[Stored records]
+ + + +

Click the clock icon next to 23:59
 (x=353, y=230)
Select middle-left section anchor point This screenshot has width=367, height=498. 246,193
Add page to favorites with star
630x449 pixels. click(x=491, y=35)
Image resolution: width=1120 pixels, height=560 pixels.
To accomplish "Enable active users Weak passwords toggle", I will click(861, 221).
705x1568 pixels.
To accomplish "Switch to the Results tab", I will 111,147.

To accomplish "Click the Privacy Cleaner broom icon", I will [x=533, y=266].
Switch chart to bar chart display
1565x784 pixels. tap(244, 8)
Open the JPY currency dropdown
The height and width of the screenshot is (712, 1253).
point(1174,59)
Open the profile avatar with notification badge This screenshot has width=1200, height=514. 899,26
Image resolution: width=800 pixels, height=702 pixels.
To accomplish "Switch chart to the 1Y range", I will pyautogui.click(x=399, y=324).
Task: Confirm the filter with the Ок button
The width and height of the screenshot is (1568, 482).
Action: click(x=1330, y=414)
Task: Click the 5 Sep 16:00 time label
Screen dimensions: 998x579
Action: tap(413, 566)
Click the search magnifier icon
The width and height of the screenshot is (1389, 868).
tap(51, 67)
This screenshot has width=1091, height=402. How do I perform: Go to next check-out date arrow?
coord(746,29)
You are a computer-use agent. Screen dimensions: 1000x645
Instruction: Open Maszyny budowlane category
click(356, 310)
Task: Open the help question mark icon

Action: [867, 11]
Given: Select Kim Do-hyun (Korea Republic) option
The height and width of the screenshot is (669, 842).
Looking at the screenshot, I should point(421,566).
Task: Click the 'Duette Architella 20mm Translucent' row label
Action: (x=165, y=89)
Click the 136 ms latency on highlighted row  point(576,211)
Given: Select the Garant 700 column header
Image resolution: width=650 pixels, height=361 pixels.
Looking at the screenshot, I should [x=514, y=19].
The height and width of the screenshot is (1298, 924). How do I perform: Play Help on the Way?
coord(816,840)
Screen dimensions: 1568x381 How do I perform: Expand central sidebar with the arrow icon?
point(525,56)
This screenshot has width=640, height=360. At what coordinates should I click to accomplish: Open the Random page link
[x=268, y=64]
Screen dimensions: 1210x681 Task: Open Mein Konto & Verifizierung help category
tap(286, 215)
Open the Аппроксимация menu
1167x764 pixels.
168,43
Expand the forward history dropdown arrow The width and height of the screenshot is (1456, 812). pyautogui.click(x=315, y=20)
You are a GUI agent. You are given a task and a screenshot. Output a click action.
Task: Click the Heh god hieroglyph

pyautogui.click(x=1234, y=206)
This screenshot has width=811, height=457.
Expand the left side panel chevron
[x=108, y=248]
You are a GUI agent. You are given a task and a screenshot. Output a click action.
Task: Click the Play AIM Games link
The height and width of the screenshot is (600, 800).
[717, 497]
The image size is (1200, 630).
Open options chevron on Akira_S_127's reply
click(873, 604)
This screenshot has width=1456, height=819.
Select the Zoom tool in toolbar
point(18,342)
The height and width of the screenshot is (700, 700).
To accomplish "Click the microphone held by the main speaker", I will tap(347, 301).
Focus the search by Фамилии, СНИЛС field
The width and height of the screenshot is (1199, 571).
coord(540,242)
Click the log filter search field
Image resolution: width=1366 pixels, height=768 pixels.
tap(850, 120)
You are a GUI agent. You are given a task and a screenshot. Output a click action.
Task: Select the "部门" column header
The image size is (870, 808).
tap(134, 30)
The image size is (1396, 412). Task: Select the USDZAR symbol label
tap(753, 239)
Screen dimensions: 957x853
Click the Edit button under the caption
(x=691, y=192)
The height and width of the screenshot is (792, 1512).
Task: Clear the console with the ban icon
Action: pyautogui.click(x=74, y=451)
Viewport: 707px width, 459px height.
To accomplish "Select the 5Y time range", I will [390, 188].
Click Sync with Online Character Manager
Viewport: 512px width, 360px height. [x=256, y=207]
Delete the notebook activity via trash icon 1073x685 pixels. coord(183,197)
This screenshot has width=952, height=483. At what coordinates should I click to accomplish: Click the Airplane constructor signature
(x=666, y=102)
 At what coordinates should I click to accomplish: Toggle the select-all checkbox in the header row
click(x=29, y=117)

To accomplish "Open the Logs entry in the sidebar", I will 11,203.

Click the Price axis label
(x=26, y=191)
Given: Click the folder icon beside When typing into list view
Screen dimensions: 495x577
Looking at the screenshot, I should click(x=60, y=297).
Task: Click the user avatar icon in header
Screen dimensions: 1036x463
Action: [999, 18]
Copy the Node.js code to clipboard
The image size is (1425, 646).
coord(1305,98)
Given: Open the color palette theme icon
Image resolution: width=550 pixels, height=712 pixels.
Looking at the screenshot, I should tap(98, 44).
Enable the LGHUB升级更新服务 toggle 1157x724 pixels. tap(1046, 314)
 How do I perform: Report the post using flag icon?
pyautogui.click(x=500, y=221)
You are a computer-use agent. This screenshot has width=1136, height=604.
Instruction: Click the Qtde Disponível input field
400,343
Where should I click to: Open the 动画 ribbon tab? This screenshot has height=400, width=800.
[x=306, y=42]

+ + + +

ASSIGNMENT: Each of the lines above must appear again, unchanged.

ANSWER BOX:
Click the clock icon next to 23:59
 (x=353, y=230)
Select middle-left section anchor point This screenshot has width=367, height=498. 246,193
Add page to favorites with star
630x449 pixels. click(x=491, y=35)
Image resolution: width=1120 pixels, height=560 pixels.
To accomplish "Enable active users Weak passwords toggle", I will click(861, 221).
705x1568 pixels.
To accomplish "Switch to the Results tab", I will 111,147.

To accomplish "Click the Privacy Cleaner broom icon", I will [x=533, y=266].
Switch chart to bar chart display
1565x784 pixels. tap(244, 8)
Open the JPY currency dropdown
The height and width of the screenshot is (712, 1253).
point(1174,59)
Open the profile avatar with notification badge This screenshot has width=1200, height=514. 899,26
Image resolution: width=800 pixels, height=702 pixels.
To accomplish "Switch chart to the 1Y range", I will pyautogui.click(x=399, y=324).
Task: Confirm the filter with the Ок button
The width and height of the screenshot is (1568, 482).
Action: click(x=1330, y=414)
Task: Click the 5 Sep 16:00 time label
Screen dimensions: 998x579
Action: tap(413, 566)
Click the search magnifier icon
The width and height of the screenshot is (1389, 868).
tap(51, 67)
This screenshot has width=1091, height=402. How do I perform: Go to next check-out date arrow?
coord(746,29)
You are a computer-use agent. Screen dimensions: 1000x645
Instruction: Open Maszyny budowlane category
click(356, 310)
Task: Open the help question mark icon

Action: [867, 11]
Given: Select Kim Do-hyun (Korea Republic) option
The height and width of the screenshot is (669, 842).
Looking at the screenshot, I should point(421,566).
Task: Click the 'Duette Architella 20mm Translucent' row label
Action: (x=165, y=89)
Click the 136 ms latency on highlighted row  point(576,211)
Given: Select the Garant 700 column header
Image resolution: width=650 pixels, height=361 pixels.
Looking at the screenshot, I should [x=514, y=19].
The height and width of the screenshot is (1298, 924). How do I perform: Play Help on the Way?
coord(816,840)
Screen dimensions: 1568x381 How do I perform: Expand central sidebar with the arrow icon?
point(525,56)
This screenshot has width=640, height=360. At what coordinates should I click to accomplish: Open the Random page link
[x=268, y=64]
Screen dimensions: 1210x681 Task: Open Mein Konto & Verifizierung help category
tap(286, 215)
Open the Аппроксимация menu
1167x764 pixels.
168,43
Expand the forward history dropdown arrow The width and height of the screenshot is (1456, 812). pyautogui.click(x=315, y=20)
You are a GUI agent. You are given a task and a screenshot. Output a click action.
Task: Click the Heh god hieroglyph

pyautogui.click(x=1234, y=206)
This screenshot has width=811, height=457.
Expand the left side panel chevron
[x=108, y=248]
You are a GUI agent. You are given a task and a screenshot. Output a click action.
Task: Click the Play AIM Games link
The height and width of the screenshot is (600, 800).
[717, 497]
The image size is (1200, 630).
Open options chevron on Akira_S_127's reply
click(873, 604)
This screenshot has width=1456, height=819.
Select the Zoom tool in toolbar
point(18,342)
The height and width of the screenshot is (700, 700).
To accomplish "Click the microphone held by the main speaker", I will tap(347, 301).
Focus the search by Фамилии, СНИЛС field
The width and height of the screenshot is (1199, 571).
coord(540,242)
Click the log filter search field
Image resolution: width=1366 pixels, height=768 pixels.
tap(850, 120)
You are a GUI agent. You are given a task and a screenshot. Output a click action.
Task: Select the "部门" column header
The image size is (870, 808).
tap(134, 30)
The image size is (1396, 412). Task: Select the USDZAR symbol label
tap(753, 239)
Screen dimensions: 957x853
Click the Edit button under the caption
(x=691, y=192)
The height and width of the screenshot is (792, 1512).
Task: Clear the console with the ban icon
Action: pyautogui.click(x=74, y=451)
Viewport: 707px width, 459px height.
To accomplish "Select the 5Y time range", I will [390, 188].
Click Sync with Online Character Manager
Viewport: 512px width, 360px height. [x=256, y=207]
Delete the notebook activity via trash icon 1073x685 pixels. coord(183,197)
This screenshot has width=952, height=483. At what coordinates should I click to accomplish: Click the Airplane constructor signature
(x=666, y=102)
 At what coordinates should I click to accomplish: Toggle the select-all checkbox in the header row
click(x=29, y=117)

To accomplish "Open the Logs entry in the sidebar", I will 11,203.

Click the Price axis label
(x=26, y=191)
Given: Click the folder icon beside When typing into list view
Screen dimensions: 495x577
Looking at the screenshot, I should click(x=60, y=297).
Task: Click the user avatar icon in header
Screen dimensions: 1036x463
Action: [999, 18]
Copy the Node.js code to clipboard
The image size is (1425, 646).
coord(1305,98)
Given: Open the color palette theme icon
Image resolution: width=550 pixels, height=712 pixels.
Looking at the screenshot, I should tap(98, 44).
Enable the LGHUB升级更新服务 toggle 1157x724 pixels. tap(1046, 314)
 How do I perform: Report the post using flag icon?
pyautogui.click(x=500, y=221)
You are a computer-use agent. This screenshot has width=1136, height=604.
Instruction: Click the Qtde Disponível input field
400,343
Where should I click to: Open the 动画 ribbon tab? This screenshot has height=400, width=800.
[x=306, y=42]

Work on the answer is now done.